> Exercise details:
The full listing should be written out verbatim, and its images should be dropped.

** Opening Data supplied block **

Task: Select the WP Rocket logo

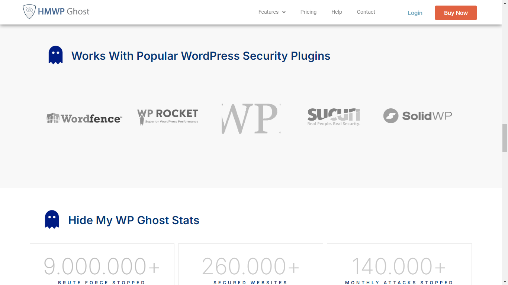Action: 168,117
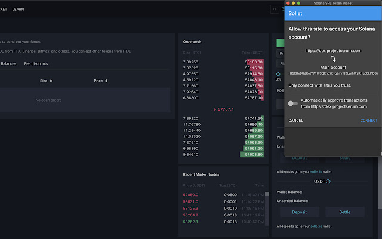Switch to the Balances tab

tap(8, 63)
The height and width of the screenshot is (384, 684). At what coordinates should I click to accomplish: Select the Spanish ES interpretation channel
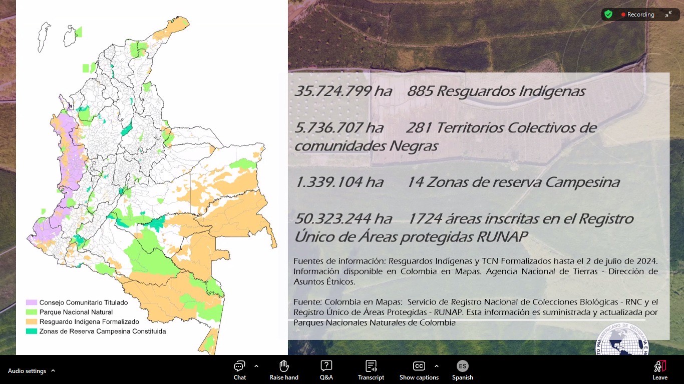pos(462,370)
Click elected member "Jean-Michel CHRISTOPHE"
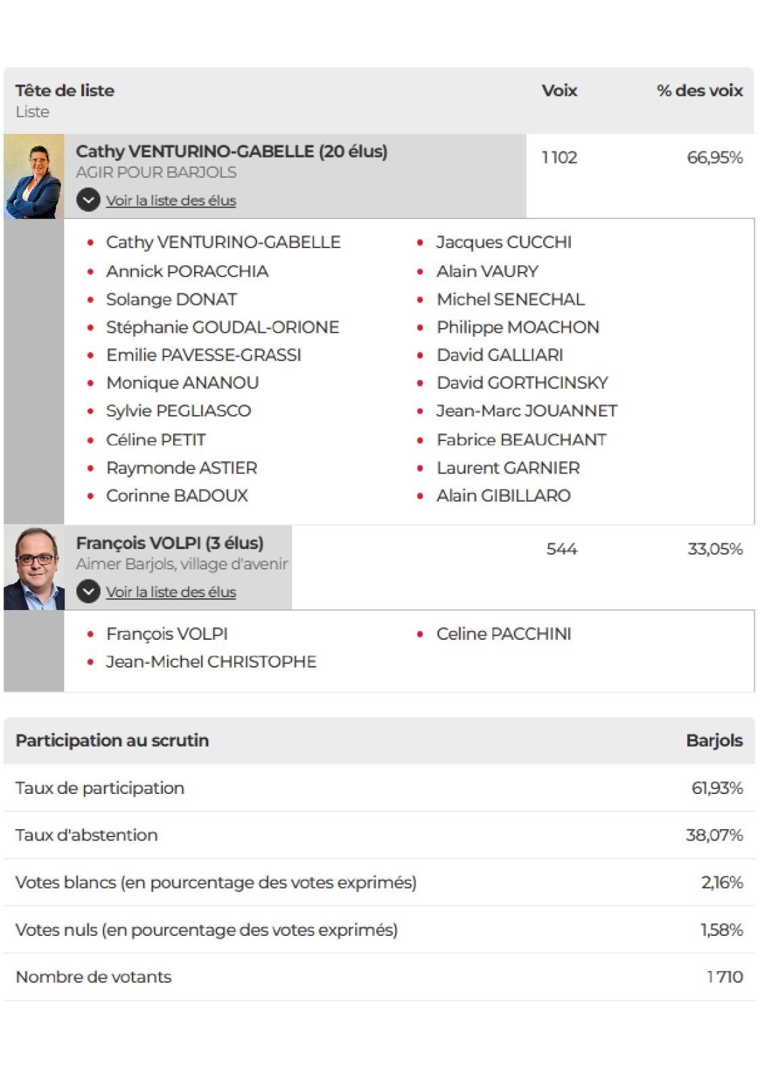Image resolution: width=765 pixels, height=1082 pixels. click(211, 661)
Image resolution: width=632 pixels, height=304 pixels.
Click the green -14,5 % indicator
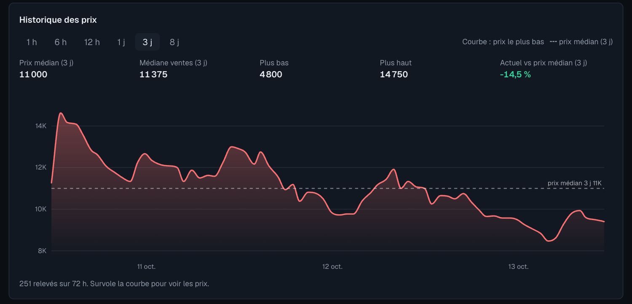(515, 75)
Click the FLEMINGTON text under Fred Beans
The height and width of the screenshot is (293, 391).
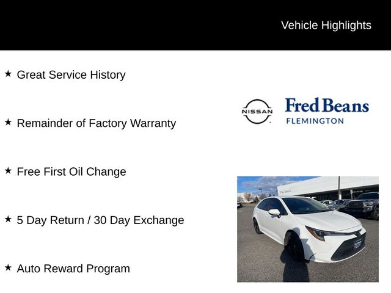315,121
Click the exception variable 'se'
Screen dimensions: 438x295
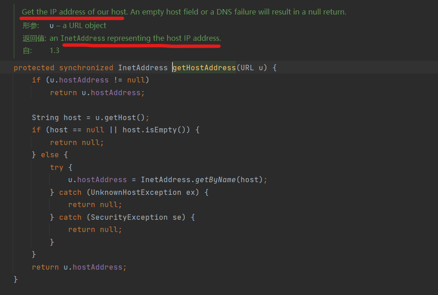177,217
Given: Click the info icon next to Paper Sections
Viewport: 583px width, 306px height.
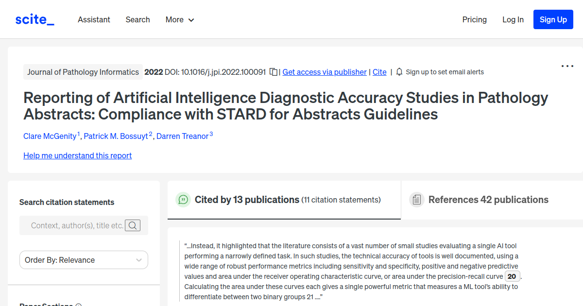Looking at the screenshot, I should click(x=79, y=304).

** Closing Data supplied block **

> Solution to this problem:
Task: Select the WP Rocket logo

Action: 168,117
Switch to the Balances tab

tap(8, 63)
The height and width of the screenshot is (384, 684). At what coordinates should I click to accomplish: Select the Spanish ES interpretation channel
pos(462,370)
Click elected member "Jean-Michel CHRISTOPHE"
Image resolution: width=765 pixels, height=1082 pixels. click(211, 661)
Image resolution: width=632 pixels, height=304 pixels.
Click the green -14,5 % indicator
(515, 75)
Click the FLEMINGTON text under Fred Beans
The height and width of the screenshot is (293, 391).
315,121
Click the exception variable 'se'
Screen dimensions: 438x295
177,217
Given: Click the info icon next to Paper Sections
Viewport: 583px width, 306px height.
Looking at the screenshot, I should click(x=79, y=304).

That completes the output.